As for the Impala, I just ran its measurements through my calculation, and come out with 61.23 cubic feet up front, 49.01 in the back, and 110.24 total. However, I find its 45.8" of front legroom a bit suspect. It's very, VERY rare to see a vehicle listed with much more than 43". I'd imagine that if you looked up all the stats, just about every vehicle ever built in the last 50 years falls between 41" and 43".
Anyway, when official 2014 Impala figures get released, I'll be curious to know. If it's 110.24, remember, you heard it here first!
Oh, incidentally, my formula nailed the 2000 Intrepid and Impala to a tee. 104.4 for the Intrepid, 104.6 for the Impala. But the EPA rounds off, so the numbers listed are 104 for the Trep, 105 for the Impala. But, I remember seeing an old comparison chart on a Dodge site that took it to the tenths, and they showed 104.4 and 104.6.
#18046 of 18912 Re: First American Lexus? [xrunner2]
Apr 23, 2013 (5:46 pm)
I take it as "whatever", "I'm not impressed", etc. Say it to a cat and they just look at you cockeyed like you done lost yo' mind.
#18047 of 18912 Re: 1941 Dodge D3 Window Business Coupe [busiris]
Apr 23, 2013 (8:51 pm)
I don't know about a dozen, but, I put 3 guys in the trunk once to smuggle them into a drive-in movie. Conversely, the trunk of my 48 Chevy Town Sedan is tiny, and, won't hold much stuff at all
#18048 of 18912 Re: 1941 Dodge D3 Window Business Coupe [oldbearcat]
Apr 24, 2013 (6:14 am)
So...those people were alive, right?
#18049 of 18912 Re: First American Lexus? [xrunner2]
Apr 24, 2013 (11:48 am)
Meh is an internet derived cliche for disregarding something or being unimpressed. Garfield the cat would probably say it a lot.
I'd wager the American built ES would have no significant quality differences from the Avalon, which is generally regarded as a solid car.
#18050 of 18912 Re: First American Lexus? [fintail]
by Stever@Edmunds HOST
Apr 24, 2013 (4:27 pm)
I thought the term was older than that - one dictionary site says "Origin: 1990-95; popularized on the TV show The Simpsons."
I would have guessed it was Yiddish and way older.
#18051 of 18912 Re: First American Lexus? [steve_]
Apr 24, 2013 (5:30 pm)
well, I only see it on the internet. Sounds right though, I think Lisa started it
#18052 of 18912 Re: First American Lexus? [fintail]
Apr 24, 2013 (6:02 pm)
"Meh is an internet derived cliche for disregarding something or being unimpressed. Garfield the cat would probably say it a lot".
OK. Meh. Have not heard this term. But, considering the banality of "current" communication on media today, "meh" is relatively tame and forgettable. Meh!

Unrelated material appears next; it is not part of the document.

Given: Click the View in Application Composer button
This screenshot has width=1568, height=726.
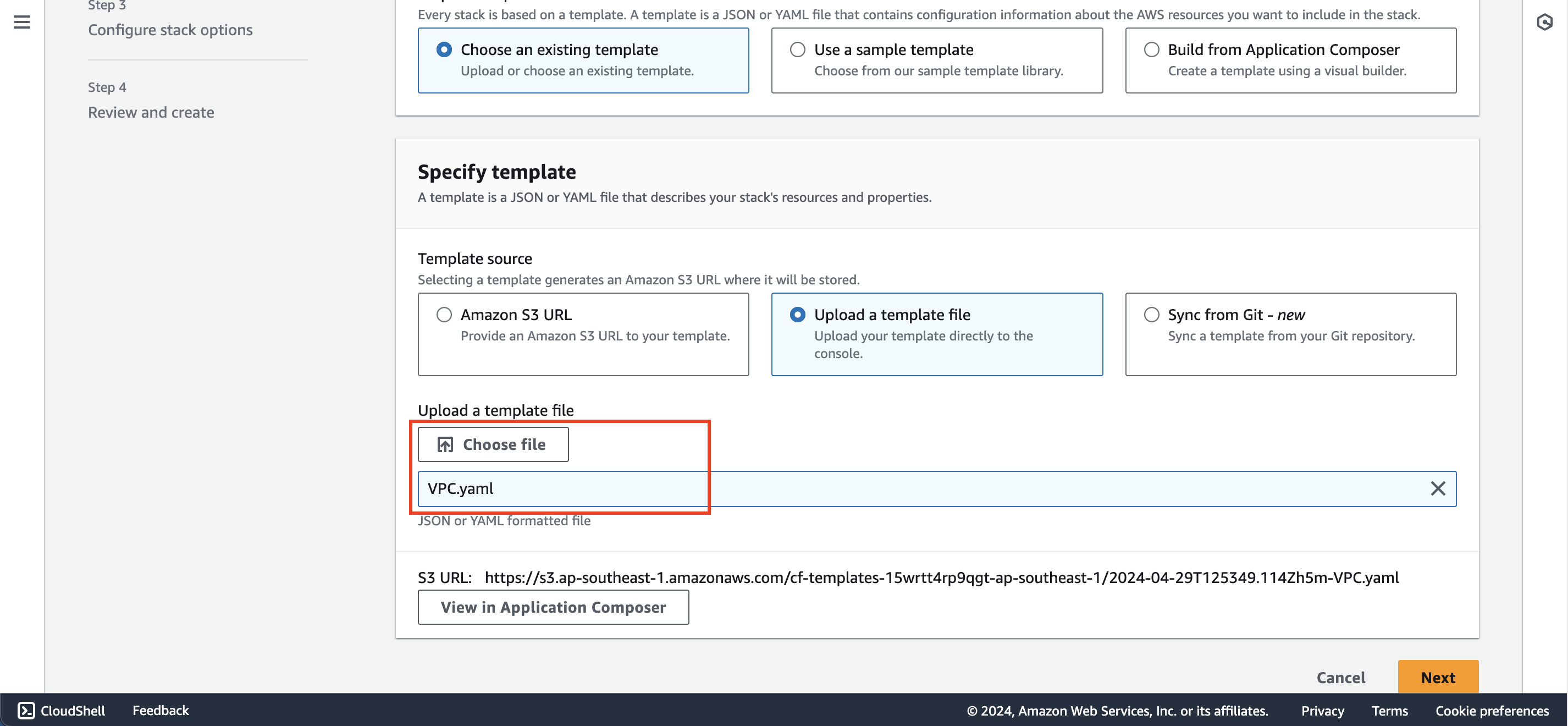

#18053 of 18912 Re: First American Lexus? [xrunner2]
Apr 24, 2013 (6:07 pm)
That's a good way to look at it - "meh" is kind of a meh thing to say But it fits in some places.
#18054 of 18912 Re: First American Lexus? [fintail]
Apr 24, 2013 (6:11 pm)
"Meh"? Sounds dopey to me. In my generation, it was and IS, "whatever".